━━━━━ 记录数据

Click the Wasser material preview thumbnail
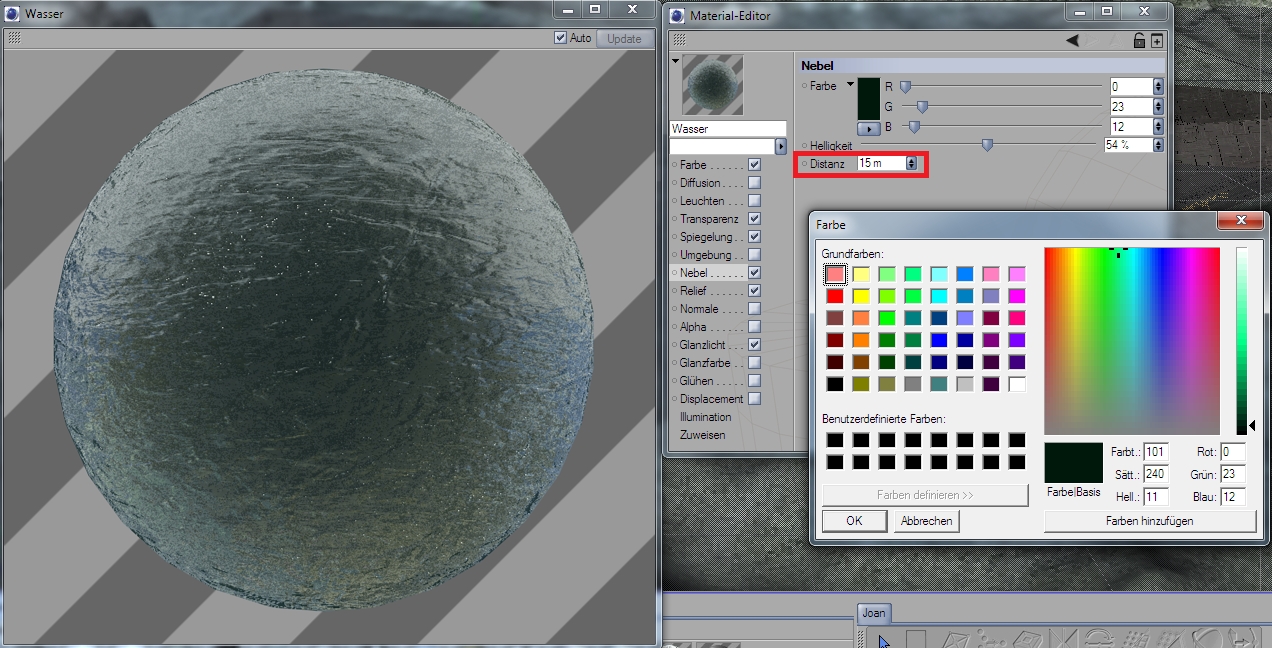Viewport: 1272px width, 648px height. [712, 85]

━━━━━━━━━━
━━━━━ 记录数据

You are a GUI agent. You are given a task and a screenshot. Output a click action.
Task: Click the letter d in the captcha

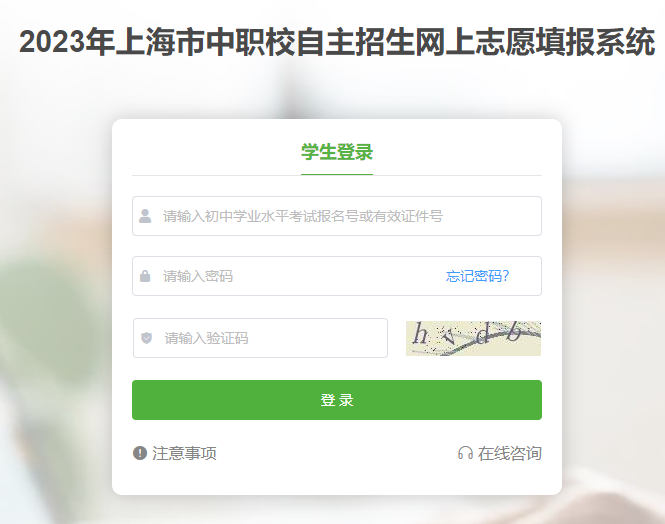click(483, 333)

━━━━━━━━━━
━━━━━ 记录数据

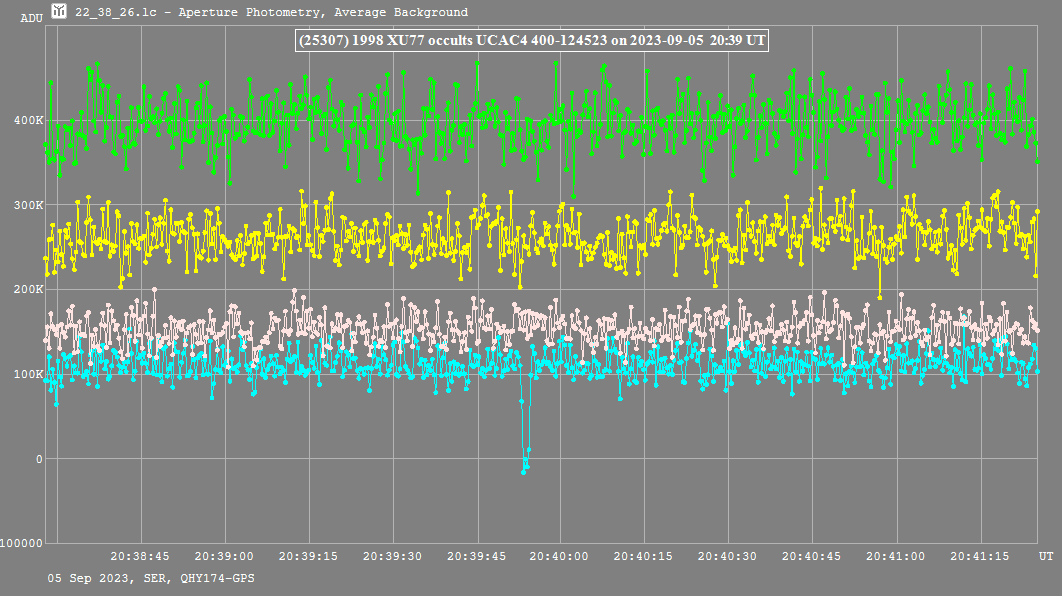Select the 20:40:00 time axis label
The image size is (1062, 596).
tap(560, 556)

━━━━━━━━━━

### 任务要求
请将记录中自含有“You are a GUI”的一行起、至含有“click(483, 333)”的一行止（首尾两行均包括在内）的各行转换为 JSON 字符串列表，每行对应一个字符串，略去空行，答案中不得保留图片。

### 解答如下
[
  "You are a GUI agent. You are given a task and a screenshot. Output a click action.",
  "Task: Click the letter d in the captcha",
  "click(483, 333)"
]